▶ [What the task requires] Reproduce verbatim the stretch of the listing from the line containing "Given: Open the" through the end of the listing, both ends included. Omit the pictures from your answer.

▶ [Information given]
+++++

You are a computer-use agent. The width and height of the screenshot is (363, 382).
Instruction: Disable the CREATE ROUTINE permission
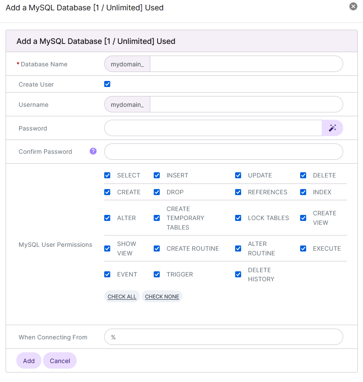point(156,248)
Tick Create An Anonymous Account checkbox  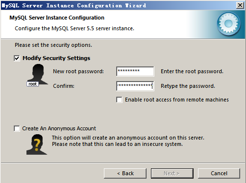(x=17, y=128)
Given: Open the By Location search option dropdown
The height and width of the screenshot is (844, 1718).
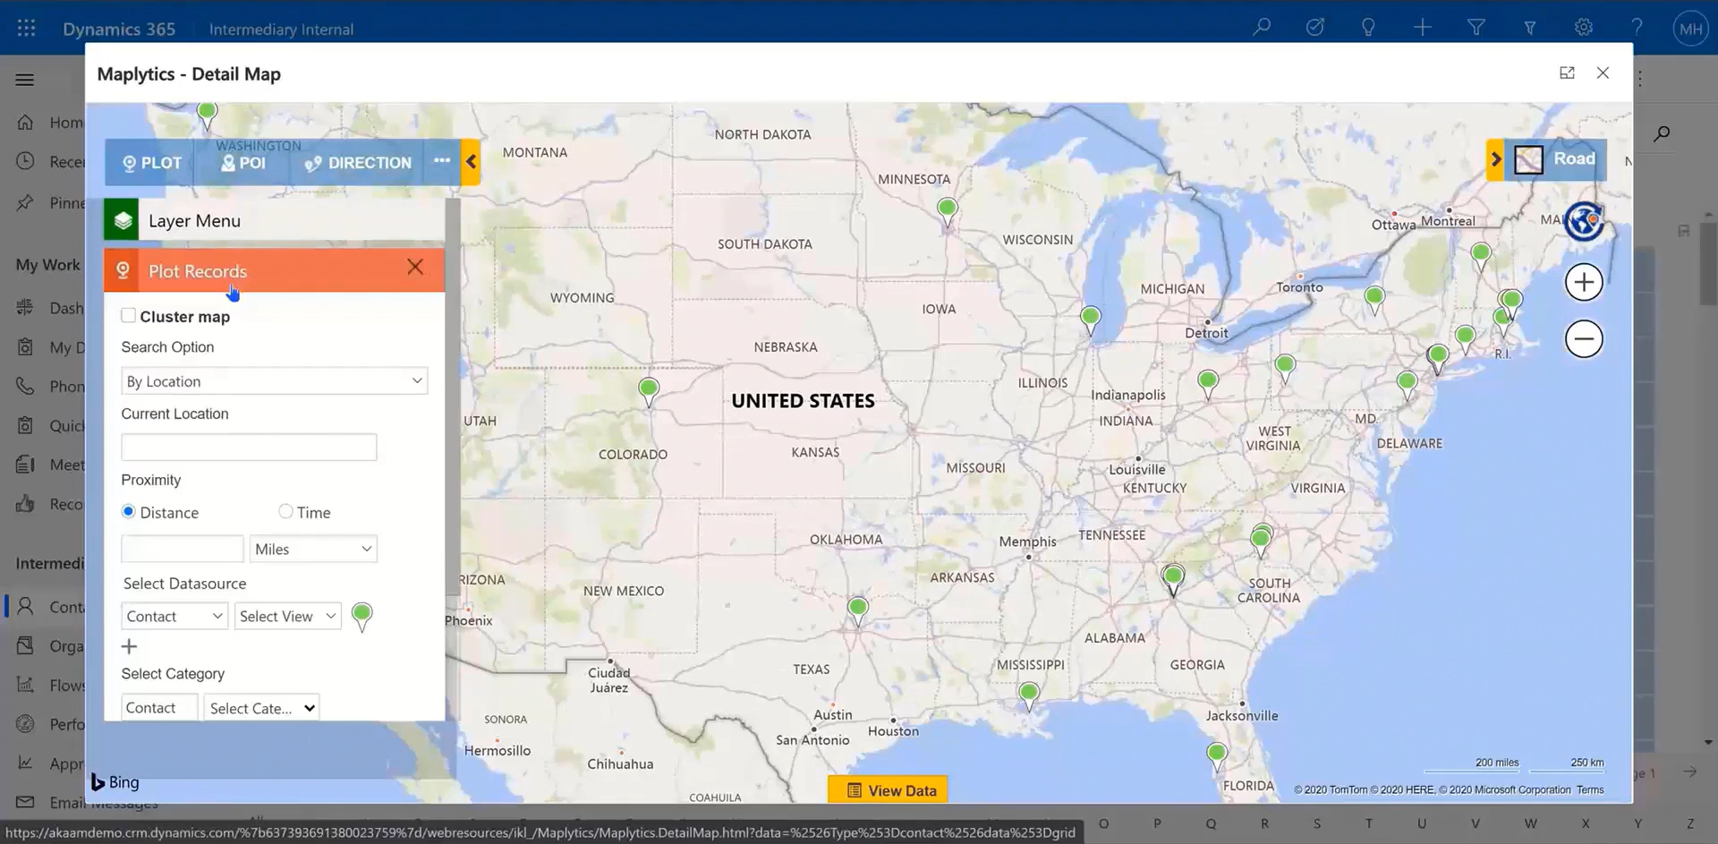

+++++

▶ [Solution to this task]
Given: Open the By Location search option dropdown
The height and width of the screenshot is (844, 1718).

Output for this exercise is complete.